=== Data to process ===

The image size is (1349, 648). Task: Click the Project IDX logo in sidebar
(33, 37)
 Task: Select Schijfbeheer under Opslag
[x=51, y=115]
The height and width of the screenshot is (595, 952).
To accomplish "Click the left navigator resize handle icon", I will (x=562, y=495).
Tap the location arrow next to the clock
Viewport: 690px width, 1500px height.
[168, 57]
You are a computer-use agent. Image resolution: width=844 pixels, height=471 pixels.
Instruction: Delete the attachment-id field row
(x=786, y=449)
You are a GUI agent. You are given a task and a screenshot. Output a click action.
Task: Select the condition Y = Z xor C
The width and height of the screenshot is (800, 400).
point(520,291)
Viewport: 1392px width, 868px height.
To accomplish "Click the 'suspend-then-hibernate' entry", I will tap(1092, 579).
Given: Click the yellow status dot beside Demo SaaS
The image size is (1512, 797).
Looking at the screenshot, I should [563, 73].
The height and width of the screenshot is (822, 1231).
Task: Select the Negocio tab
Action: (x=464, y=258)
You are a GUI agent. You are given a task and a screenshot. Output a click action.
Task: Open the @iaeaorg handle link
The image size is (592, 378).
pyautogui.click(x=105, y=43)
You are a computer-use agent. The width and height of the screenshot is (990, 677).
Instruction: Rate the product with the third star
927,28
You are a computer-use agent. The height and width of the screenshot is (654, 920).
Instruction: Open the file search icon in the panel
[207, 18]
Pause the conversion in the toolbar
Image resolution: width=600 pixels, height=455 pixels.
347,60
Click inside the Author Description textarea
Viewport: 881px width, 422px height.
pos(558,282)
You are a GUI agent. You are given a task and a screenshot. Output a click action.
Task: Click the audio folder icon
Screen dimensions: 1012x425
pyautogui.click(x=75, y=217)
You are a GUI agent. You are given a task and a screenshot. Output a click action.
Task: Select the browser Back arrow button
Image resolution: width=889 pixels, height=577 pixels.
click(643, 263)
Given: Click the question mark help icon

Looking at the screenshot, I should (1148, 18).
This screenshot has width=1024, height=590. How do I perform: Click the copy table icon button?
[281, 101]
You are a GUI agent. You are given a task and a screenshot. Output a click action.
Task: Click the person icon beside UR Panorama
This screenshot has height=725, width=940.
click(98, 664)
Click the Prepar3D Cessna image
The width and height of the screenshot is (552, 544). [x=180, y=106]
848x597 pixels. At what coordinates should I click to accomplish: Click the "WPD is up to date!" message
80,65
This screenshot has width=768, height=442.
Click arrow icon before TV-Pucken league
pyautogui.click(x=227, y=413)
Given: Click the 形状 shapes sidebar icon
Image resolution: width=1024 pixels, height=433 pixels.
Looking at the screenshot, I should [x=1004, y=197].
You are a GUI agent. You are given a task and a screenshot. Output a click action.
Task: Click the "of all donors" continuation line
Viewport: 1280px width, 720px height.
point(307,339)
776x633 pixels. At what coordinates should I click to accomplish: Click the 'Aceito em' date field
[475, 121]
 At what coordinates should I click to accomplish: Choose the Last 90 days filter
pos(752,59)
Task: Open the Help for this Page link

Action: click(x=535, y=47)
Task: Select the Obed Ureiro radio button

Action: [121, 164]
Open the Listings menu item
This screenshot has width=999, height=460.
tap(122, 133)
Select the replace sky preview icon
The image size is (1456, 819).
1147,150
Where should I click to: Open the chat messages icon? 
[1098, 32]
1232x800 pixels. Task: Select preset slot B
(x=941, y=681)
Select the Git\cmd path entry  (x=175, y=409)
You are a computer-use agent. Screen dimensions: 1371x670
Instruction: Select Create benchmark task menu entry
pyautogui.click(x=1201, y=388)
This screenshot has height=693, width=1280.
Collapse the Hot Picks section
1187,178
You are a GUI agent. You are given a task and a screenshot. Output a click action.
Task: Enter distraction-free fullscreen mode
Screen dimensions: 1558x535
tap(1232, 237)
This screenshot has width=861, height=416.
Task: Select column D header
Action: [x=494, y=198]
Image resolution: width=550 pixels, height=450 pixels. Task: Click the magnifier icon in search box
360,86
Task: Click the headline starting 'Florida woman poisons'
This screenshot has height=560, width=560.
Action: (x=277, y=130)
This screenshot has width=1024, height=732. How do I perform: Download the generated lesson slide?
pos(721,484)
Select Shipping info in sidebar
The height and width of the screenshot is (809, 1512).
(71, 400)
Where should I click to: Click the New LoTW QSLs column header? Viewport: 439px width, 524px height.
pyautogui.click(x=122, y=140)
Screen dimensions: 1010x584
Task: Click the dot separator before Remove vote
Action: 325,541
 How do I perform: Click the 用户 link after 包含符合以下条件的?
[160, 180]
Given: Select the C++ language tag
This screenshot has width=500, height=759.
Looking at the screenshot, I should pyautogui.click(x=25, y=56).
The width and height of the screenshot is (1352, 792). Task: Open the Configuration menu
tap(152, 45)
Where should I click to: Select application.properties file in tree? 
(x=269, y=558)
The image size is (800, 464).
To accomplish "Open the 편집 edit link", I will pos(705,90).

===

**Activity:** If the word "handle" appears in a line above, copy that line.

**Answer section:**
To accomplish "Click the left navigator resize handle icon", I will (x=562, y=495).
Task: Open the @iaeaorg handle link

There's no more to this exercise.